■ SOURCE PASSAGE:
Segment Open
An Phu Tran Nguyen, PhD

Name of Institution:

Van Andel Research Institute, Grand Rapids, MI

Project Title:

Elucidating the contribution of GTPase activity to mutant LRRK2-induced neurodegeneration in Parkinson’s disease.

Investigator:

An Phu Tran Nguyen, PhD


Dr. Nguyen obtained his BSc and MSc degrees in cell biology and pathophysiology from the University of Angers, France. In July 2015, he completed his PhD at the University of Tuebingen, Germany where he studied the role of lysosomal degradation of alpha-synuclein (α-synuclein)
in Parkinson’s disease (PD) using new transgenic mouse models. In June 2014, Dr. Nguyen joined the Moore Laboratory at the Van Andel Research Institute as a postdoctoral fellow. His research in the laboratory is focused on understanding the cell biology and pathophysiology of LRRK2 and in particular, the role of enzymatic activities of LRRK2 in mediating neuronal damage and neurodegeneration in vivo.

Research Objectives and Relevance to Diagnosis/Treatment of PD:

Mutations in LRRK2 gene are the most common found in PD. LRRK2 encodes a large, multi-domain protein that possesses two major enzymatic functions, GTPase and kinase. The abnormal enzymatic activity of LRRK2 has been associated with cell death. However, the exact mechanism of how these activities cause cell death remains unclear. Understanding the normal function of LRRK2 is believed to be the key for developing new therapeutic strategies for treating PD.
Segment Closed
Output the portion of the research profile starting at "Dr. Nguyen obtained" and ending at "of alpha-synuclein (α-synuclein)", copied word for word.

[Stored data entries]
Segment Open
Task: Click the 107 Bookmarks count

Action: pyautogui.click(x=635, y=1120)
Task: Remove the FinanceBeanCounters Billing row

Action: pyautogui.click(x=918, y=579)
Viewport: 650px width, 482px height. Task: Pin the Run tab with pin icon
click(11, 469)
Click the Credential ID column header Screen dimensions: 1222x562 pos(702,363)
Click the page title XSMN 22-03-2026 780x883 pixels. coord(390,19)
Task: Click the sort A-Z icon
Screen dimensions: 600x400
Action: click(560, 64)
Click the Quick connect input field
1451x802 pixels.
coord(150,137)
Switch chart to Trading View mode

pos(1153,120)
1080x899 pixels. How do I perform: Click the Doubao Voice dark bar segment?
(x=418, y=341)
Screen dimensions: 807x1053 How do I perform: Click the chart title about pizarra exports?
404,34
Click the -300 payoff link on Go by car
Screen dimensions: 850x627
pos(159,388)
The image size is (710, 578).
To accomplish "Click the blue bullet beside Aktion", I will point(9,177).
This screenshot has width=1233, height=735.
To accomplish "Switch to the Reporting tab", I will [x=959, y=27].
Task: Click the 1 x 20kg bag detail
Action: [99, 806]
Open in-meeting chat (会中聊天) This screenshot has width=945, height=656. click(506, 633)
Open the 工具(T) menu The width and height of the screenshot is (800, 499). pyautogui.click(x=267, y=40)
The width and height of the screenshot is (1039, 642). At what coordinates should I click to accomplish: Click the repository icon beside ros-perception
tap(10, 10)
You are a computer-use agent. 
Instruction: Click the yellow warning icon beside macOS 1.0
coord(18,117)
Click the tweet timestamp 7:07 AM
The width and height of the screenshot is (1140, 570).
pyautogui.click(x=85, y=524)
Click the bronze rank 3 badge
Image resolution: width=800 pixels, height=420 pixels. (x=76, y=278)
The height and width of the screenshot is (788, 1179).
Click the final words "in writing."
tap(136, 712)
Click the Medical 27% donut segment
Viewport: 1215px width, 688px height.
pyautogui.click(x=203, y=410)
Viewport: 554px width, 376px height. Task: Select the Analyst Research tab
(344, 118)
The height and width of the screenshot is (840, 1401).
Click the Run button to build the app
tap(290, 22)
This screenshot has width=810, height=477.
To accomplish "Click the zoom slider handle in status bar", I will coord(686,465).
Segment Closed
■ RESULT OF THIS EXERCISE:
Dr. Nguyen obtained his BSc and MSc degrees in cell biology and pathophysiology from the University of Angers, France. In July 2015, he completed his PhD at the University of Tuebingen, Germany where he studied the role of lysosomal degradation of alpha-synuclein (α-synuclein)